Bindris frowned. “Are we talking about a loan here? When do you expect to be able to pay it back?”
“Well, Mr. Bindris, I can’t honestly say I ever expect to be able to pay it back. I’m looking for a gift.”
“Even if I wanted to give you the credits—and let me tell you, for some strange reason I very much want to do so—I couldn’t. The Emperor may have his Legislature, but I have my Board members. I can’t make a gift of that sort without the Board’s permission and they’ll never grant it.”
“Why not? Your firm is enormously wealthy. A few million would mean nothing to you.”
“That sounds good,” said Bindris, “but I’m afraid that the firm is in a state of decline right now. Not sufficiently to bring us into serious trouble, but enough to make us unhappy. If the Empire is in a state of decay, different individual parts of it are decaying, too. We are in no position to hand out a few million. —I’m truly sorry.”
Seldon sat there silently and Bindris seemed unhappy. He shook his head at last and said, “Look, Professor Seldon, I would really like to help you out, particularly for the sake of the young lady you have with you. It just can’t be done. —However, we’re not the only firm in Trantor. Try others, Professor.
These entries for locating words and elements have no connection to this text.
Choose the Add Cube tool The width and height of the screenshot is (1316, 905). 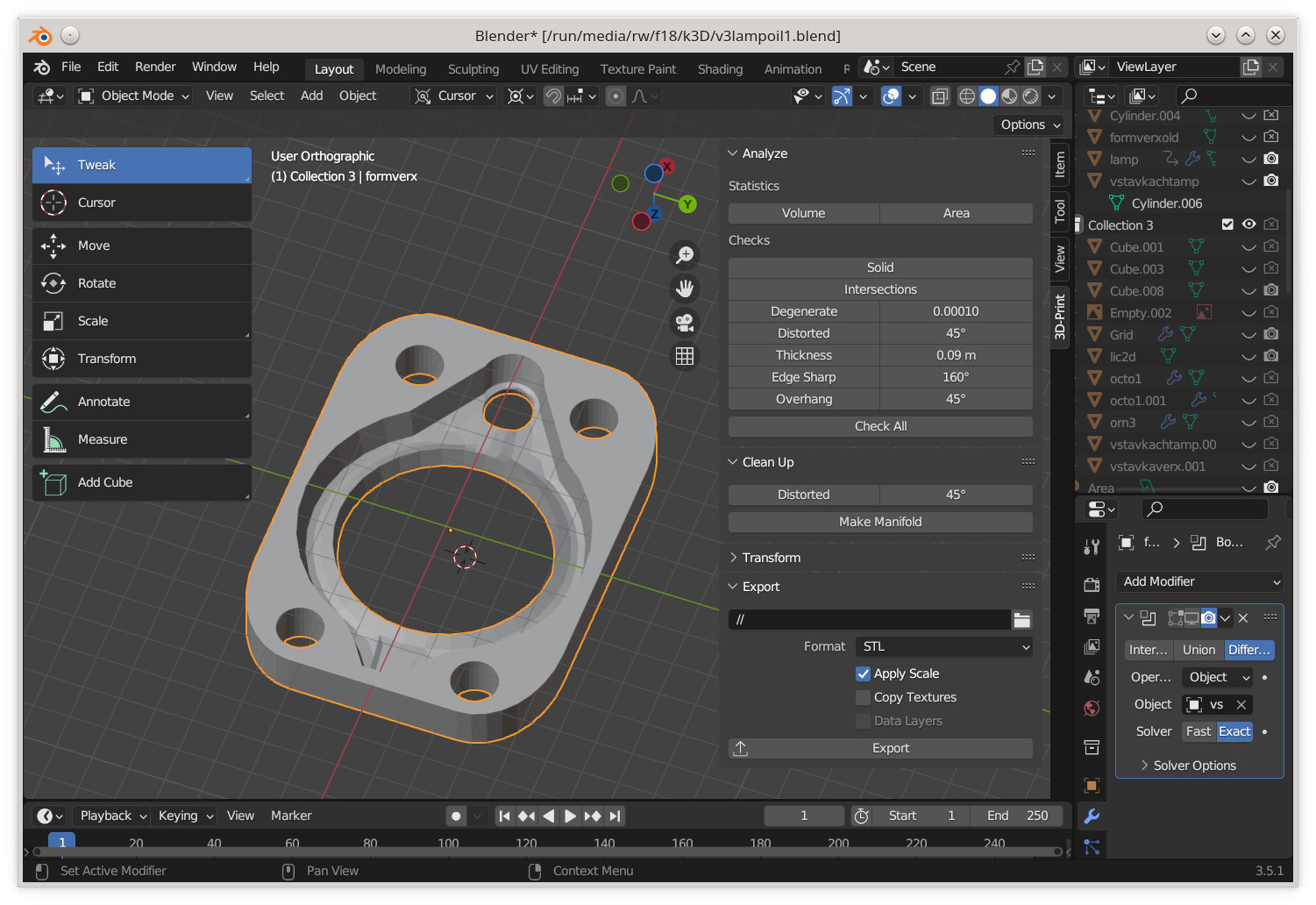click(x=104, y=482)
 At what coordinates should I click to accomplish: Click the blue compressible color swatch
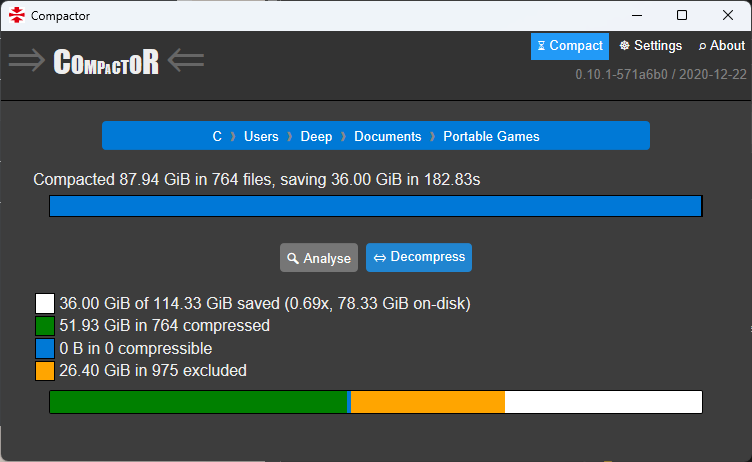coord(44,348)
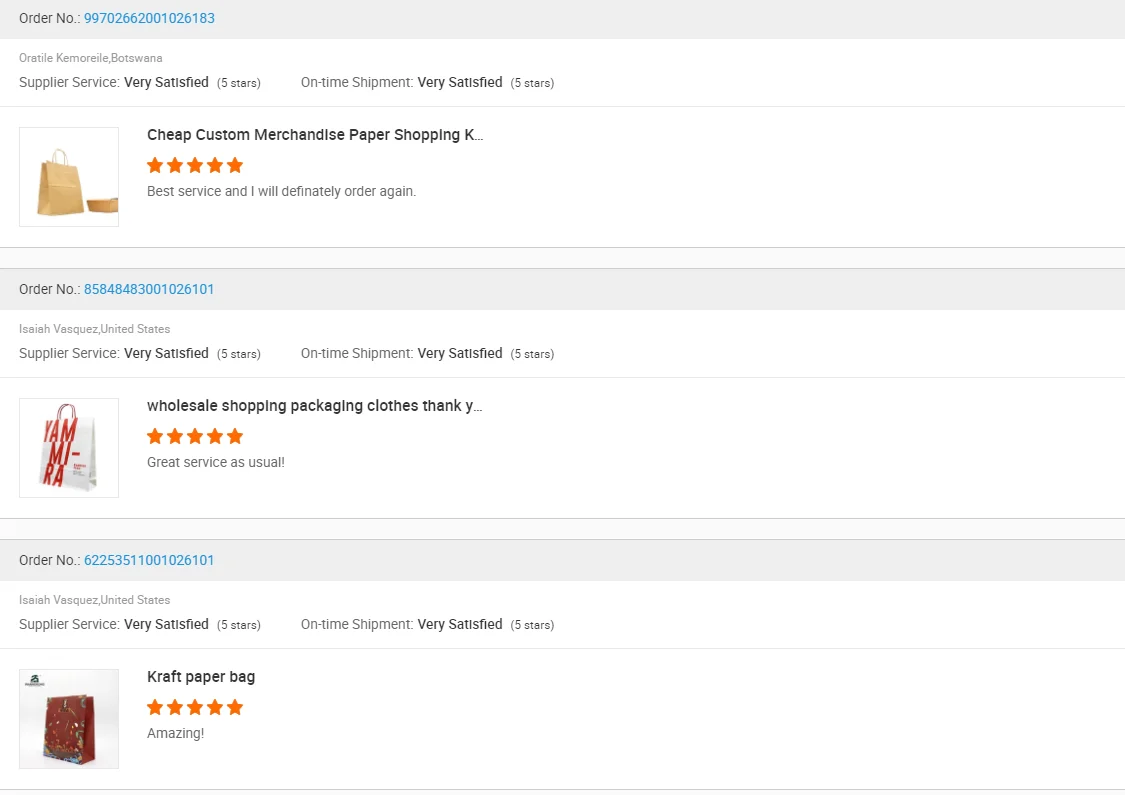Click third star of Cheap Custom Merchandise rating
1125x795 pixels.
[195, 165]
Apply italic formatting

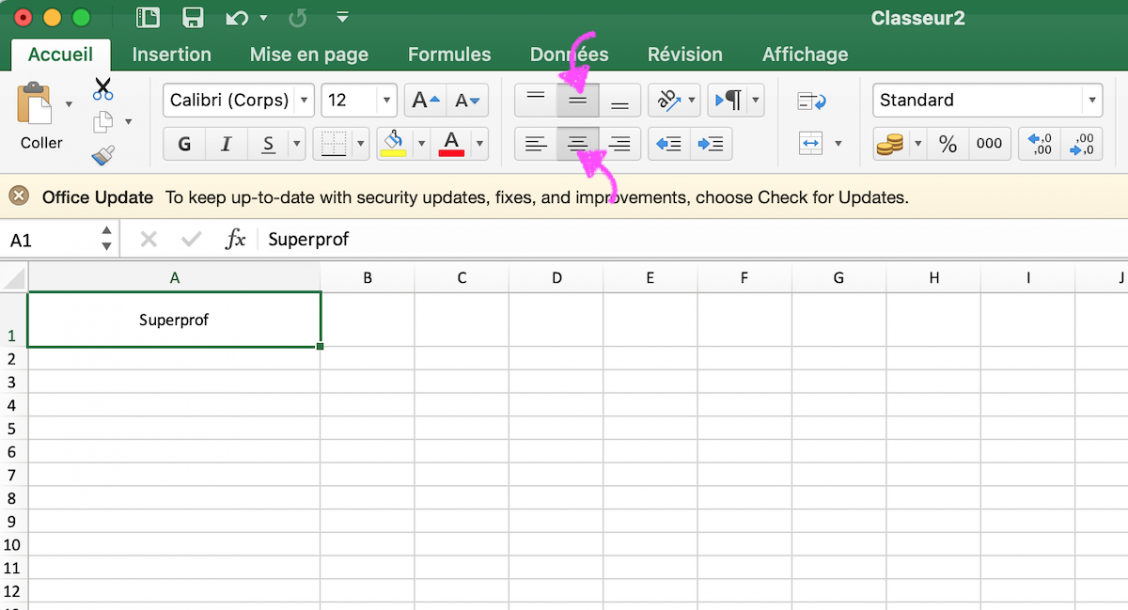pyautogui.click(x=225, y=143)
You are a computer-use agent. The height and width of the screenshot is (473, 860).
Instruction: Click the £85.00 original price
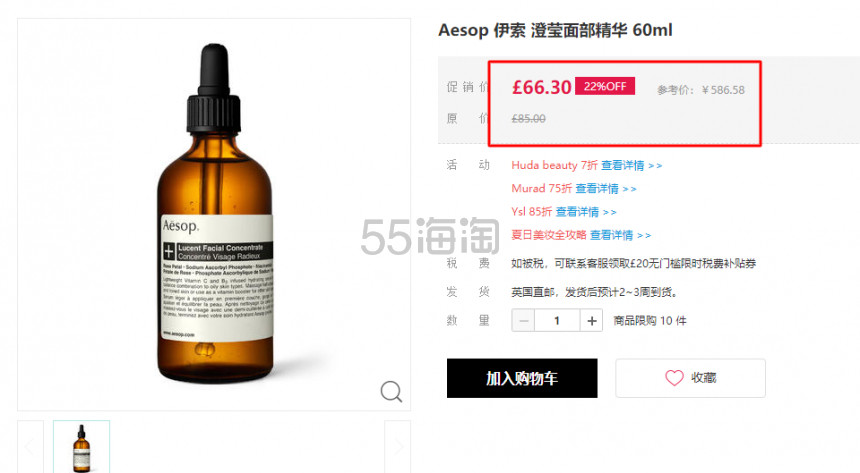click(x=528, y=119)
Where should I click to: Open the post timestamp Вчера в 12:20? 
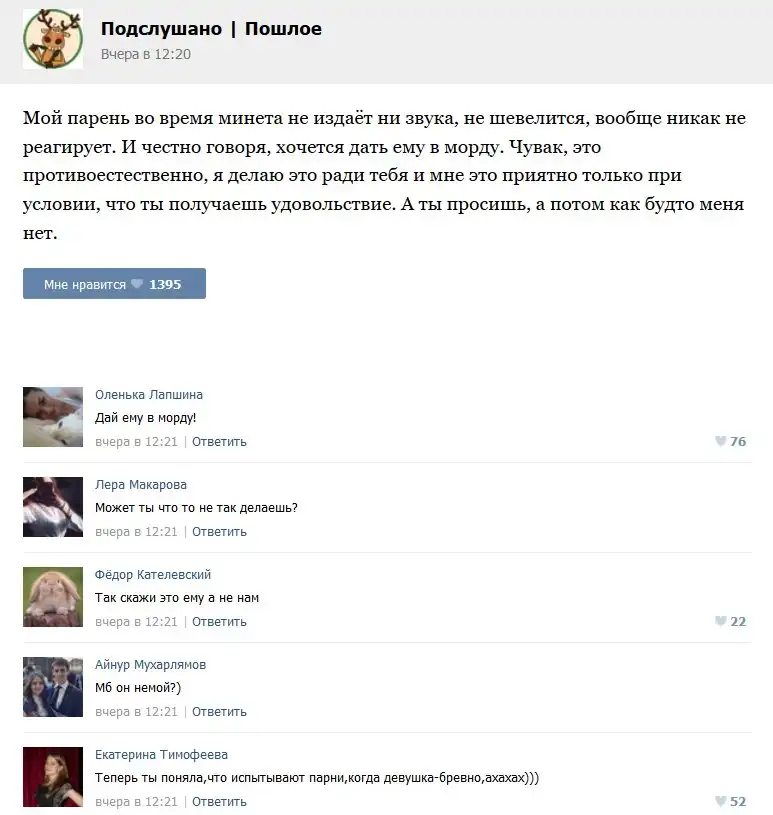(x=146, y=54)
You may have better luck elsewhere.”
“Well,” said Seldon, raising himself to his feet with an effort, “we shall try.”
23
Wanda’s eyes were filled with tears, but the emotion they represented was not sorrow but fury.
“Grandpa,” she said, “I don’t understand it. I simply don’t understand it. We’ve been to four different firms. Each one was ruder and nastier to us than the one before. The fourth one just kicked us out. And since then, no one will let us in.”
“It’s no mystery, Wanda,” said Seldon gently. “When we saw Bindris, he didn’t know what we were there for and he was perfectly friendly until I asked for a gift of a few million credits. Then he was a great deal less friendly. I imagine the word went out as to what we wanted and each additional time there was less friendliness until now, when people won’t receive us at all. Why should they? They’re not going to give us the credits we need, so why waste time with us?”
Wanda’s anger turned on herself. “And what did I do? I just sat there. Nothing.”
“I wouldn’t say that,” said Seldon. “Bindris was affected by you. It seems to me that he really wanted to give me the credits, largely because of you. You were pushing him and accomplishing something.”
“Not nearly enough. Besides, all he cared about was that I was pretty.”